Telemetry retention and sensitivity SSOT
Status
Roadmap: sensitivity classes below are normative for future implementation. Current TTLs are authoritative in retention-policy.yaml and db_retention.
Sensitivity classes
| Class | Definition | Examples |
|---|---|---|
| S0 | Coarse counters, version strings, bucketed timings | Aggregated benchmark names, build timing buckets |
| S1 | Operational metadata without user content | repository_id labels, mesh event names, model ids |
| S2 | Workspace-adjacent: can infer project shape | Relative paths in CI findings, repo-scoped session keys, cross-repo query metadata (see telemetry-metric-contract) |
| S3 | Content-bearing | Chat text, prompts, tool args (full), retrieval hits, transcripts |
Rule: centralized “usage telemetry” MUST stay at S0–S1 unless explicitly classified as S2 with user/org opt-in and documented re-identification risk.
Retention alignment
Today: research_metrics
retention-policy.yaml lists research_metrics with 365 days (days relative to created_at). Prune is operator-driven via vox db prune-plan / prune-apply.
Today: build_run* telemetry tables
The vox ci build-timings --deep command persists structured build telemetry in build_run plus child tables
(build_crate_sample, build_warning, build_run_dependency_shape).

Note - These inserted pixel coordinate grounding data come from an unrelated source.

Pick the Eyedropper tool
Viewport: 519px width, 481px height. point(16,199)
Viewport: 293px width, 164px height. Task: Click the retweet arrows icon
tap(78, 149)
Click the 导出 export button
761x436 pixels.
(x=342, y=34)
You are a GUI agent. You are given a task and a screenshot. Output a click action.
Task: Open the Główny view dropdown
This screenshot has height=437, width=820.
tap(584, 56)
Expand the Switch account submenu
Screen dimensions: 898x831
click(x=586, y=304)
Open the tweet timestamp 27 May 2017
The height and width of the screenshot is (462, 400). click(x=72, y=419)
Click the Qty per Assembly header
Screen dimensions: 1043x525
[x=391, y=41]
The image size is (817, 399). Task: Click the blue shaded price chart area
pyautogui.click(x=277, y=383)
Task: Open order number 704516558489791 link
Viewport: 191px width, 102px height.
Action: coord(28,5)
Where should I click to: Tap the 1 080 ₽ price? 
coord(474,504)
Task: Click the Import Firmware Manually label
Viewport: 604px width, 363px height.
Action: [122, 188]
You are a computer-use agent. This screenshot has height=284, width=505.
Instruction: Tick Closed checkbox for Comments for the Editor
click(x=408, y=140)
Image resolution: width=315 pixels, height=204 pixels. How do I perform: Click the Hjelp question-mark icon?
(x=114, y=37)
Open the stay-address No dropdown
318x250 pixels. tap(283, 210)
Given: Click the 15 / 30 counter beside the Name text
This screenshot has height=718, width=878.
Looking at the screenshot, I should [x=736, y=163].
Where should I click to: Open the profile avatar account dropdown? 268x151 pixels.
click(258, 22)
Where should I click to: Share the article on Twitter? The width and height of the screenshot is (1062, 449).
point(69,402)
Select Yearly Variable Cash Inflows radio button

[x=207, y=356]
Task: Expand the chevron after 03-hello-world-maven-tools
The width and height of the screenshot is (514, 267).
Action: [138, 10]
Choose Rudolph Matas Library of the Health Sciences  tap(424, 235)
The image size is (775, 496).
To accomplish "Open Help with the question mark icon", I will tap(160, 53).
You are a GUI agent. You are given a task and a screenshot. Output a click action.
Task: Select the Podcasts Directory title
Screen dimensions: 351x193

Retention follows
retention-policy.yaml:
| Table | Prune rule | Notes |
|---|---|---|
build_run | days / 365 / recorded_at | Parent run cadence aligned with benchmark retention horizon. |
build_crate_sample, build_warning, build_run_dependency_shape | (via FK) | ON DELETE CASCADE from build_run; no separate policy rows needed. |
Today: ci_completion_*
Completion ingest persists workspace-adjacent rows (ci_completion.rs), classified S2 (paths, fingerprints). retention-policy.yaml defines:
| Table | Prune rule | Notes |
|---|---|---|
ci_completion_run | days / 365 / finished_at | Same default horizon as research_metrics for comparable org-local telemetry. |
ci_completion_finding, ci_completion_detector_snapshot | (via FK) | ON DELETE CASCADE from ci_completion_run; no separate policy rows. |
ci_completion_suppression | expires_lt_now / expires_at | TTL suppressions auto-prune when expires_at is set and past datetime('now'); expires_at NULL stays until manual change or a future policy decision. |
Policy alignment: there is no separate “manual vs automated” conflict for runs: automated prune-apply ages out old runs (and cascaded children) on the same 365-day calendar basis as research_metrics. Suppressions without expiry remain operator-visible for governance until edited or a stricter rule is adopted.
Other adjacent tables
Tables such as conversation_messages, agent_events, behavior_events, llm_interactions (see agents.rs schema) are content or behavior stores. They MUST NOT be folded into “telemetry” naming without a separate data-class chapter in telemetry-trust-ssot.
Today: agent_exec_history
Execution time telemetry records for agentic budgeting (exec_time_telemetry). Classified S1 (tool names, IDs, duration, costs). Retention is set to 90 days in retention-policy.yaml because budgeting models only need a recent trailing window to detect anomalies; stale execution timings become irrelevant quickly.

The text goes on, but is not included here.